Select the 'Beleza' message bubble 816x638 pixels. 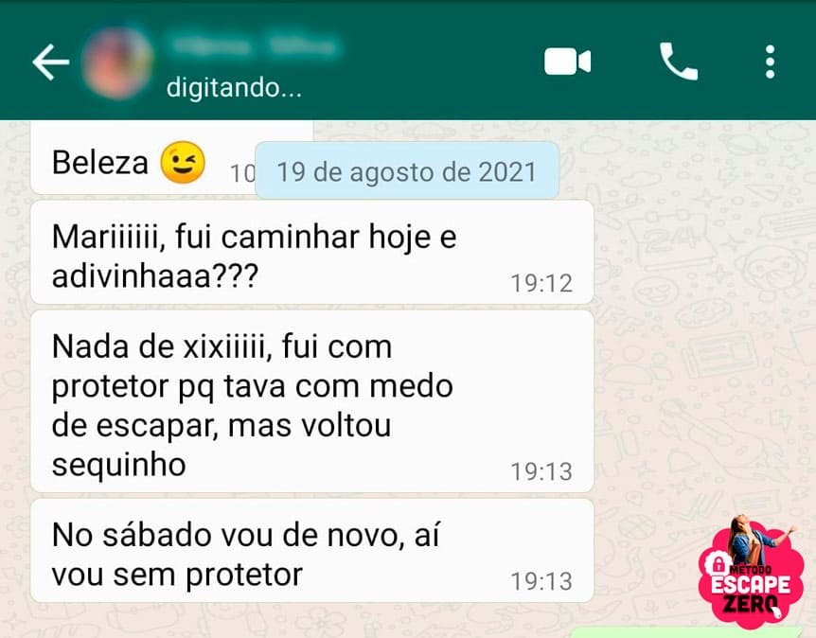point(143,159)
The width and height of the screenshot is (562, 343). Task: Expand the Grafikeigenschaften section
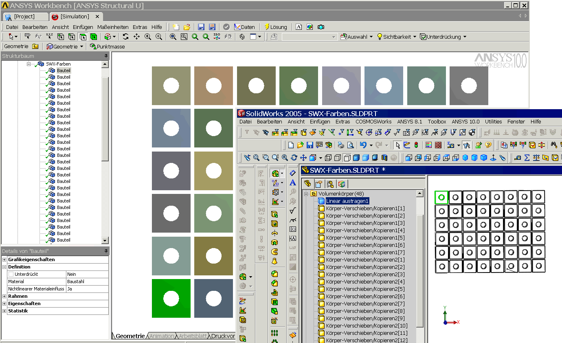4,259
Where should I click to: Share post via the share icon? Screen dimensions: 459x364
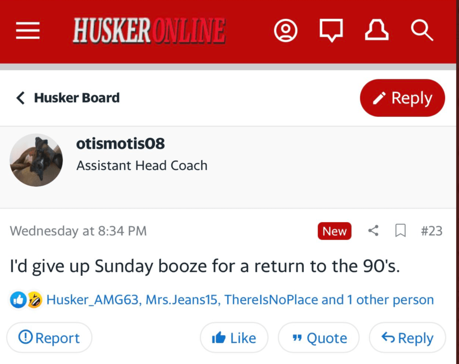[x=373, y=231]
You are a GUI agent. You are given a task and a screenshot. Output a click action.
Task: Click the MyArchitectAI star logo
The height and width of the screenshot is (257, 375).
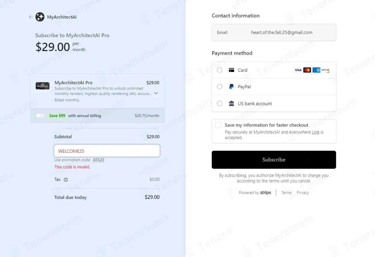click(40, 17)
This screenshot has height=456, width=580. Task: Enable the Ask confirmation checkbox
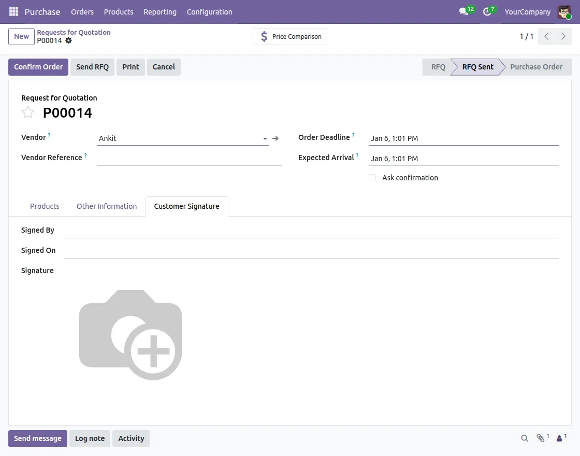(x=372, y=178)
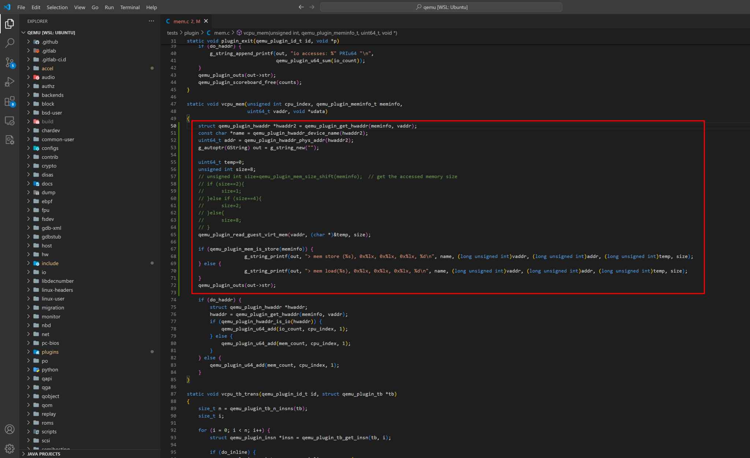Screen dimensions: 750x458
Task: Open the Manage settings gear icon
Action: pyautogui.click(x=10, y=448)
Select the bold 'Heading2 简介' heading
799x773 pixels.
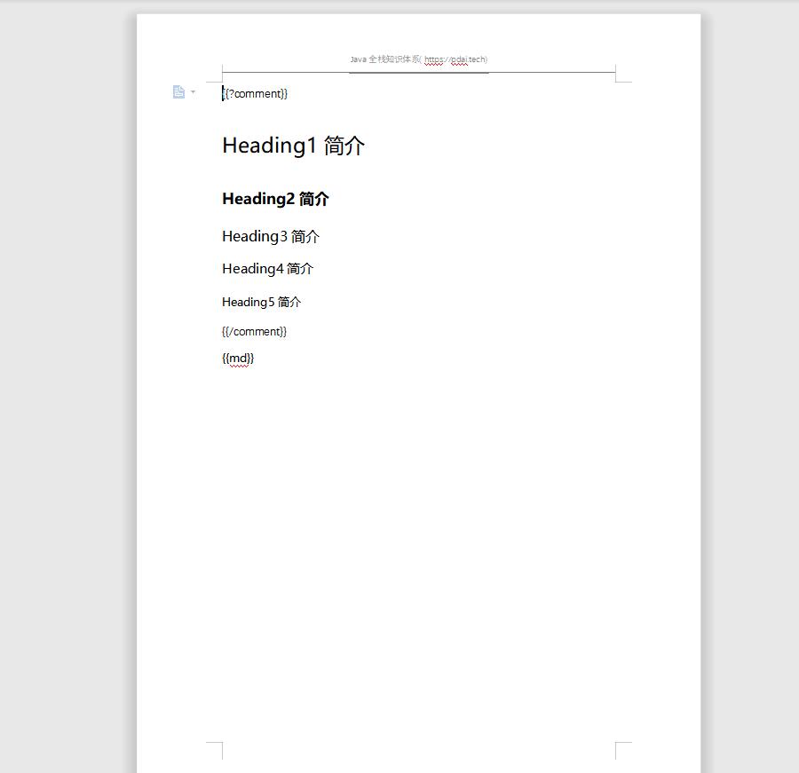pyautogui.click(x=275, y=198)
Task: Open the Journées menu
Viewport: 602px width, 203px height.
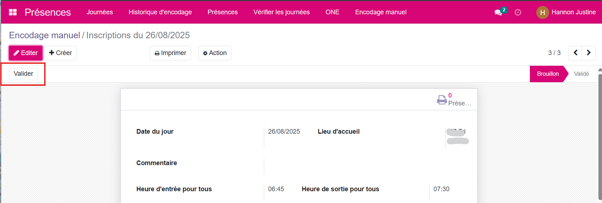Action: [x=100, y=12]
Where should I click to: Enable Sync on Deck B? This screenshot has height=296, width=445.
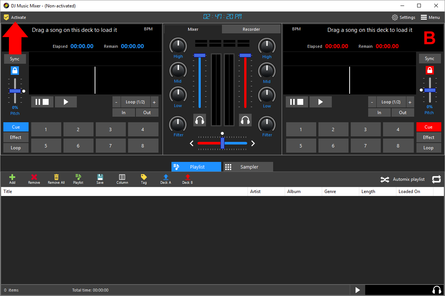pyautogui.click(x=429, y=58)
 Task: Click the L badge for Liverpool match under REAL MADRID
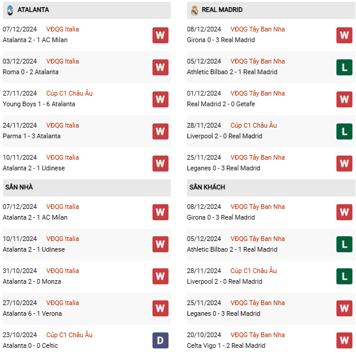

What the task asks
Could you write out the listing above word for word, from the line containing "Where should I click to: Share" through the end of the listing, leaving out the pictures?

The completed task
Where should I click to: Share post via the share icon? Screen dimensions: 459x364
[x=373, y=231]
You are a GUI agent. You are given a task and a screenshot. Output a click action.
Task: Click the MyArchitectAI star logo
The height and width of the screenshot is (257, 375).
click(40, 17)
This screenshot has height=456, width=580. Task: Enable the Ask confirmation checkbox
(x=372, y=178)
Screen dimensions: 750x458
Task: Open the Manage settings gear icon
Action: pyautogui.click(x=10, y=448)
Select the bold 'Heading2 简介' heading
799x773 pixels.
pyautogui.click(x=275, y=198)
Task: Open the Journées menu
Viewport: 602px width, 203px height.
Action: [x=100, y=12]
Where should I click to: Enable Sync on Deck B? This screenshot has height=296, width=445.
pyautogui.click(x=429, y=58)
 Task: Click the L badge for Liverpool match under REAL MADRID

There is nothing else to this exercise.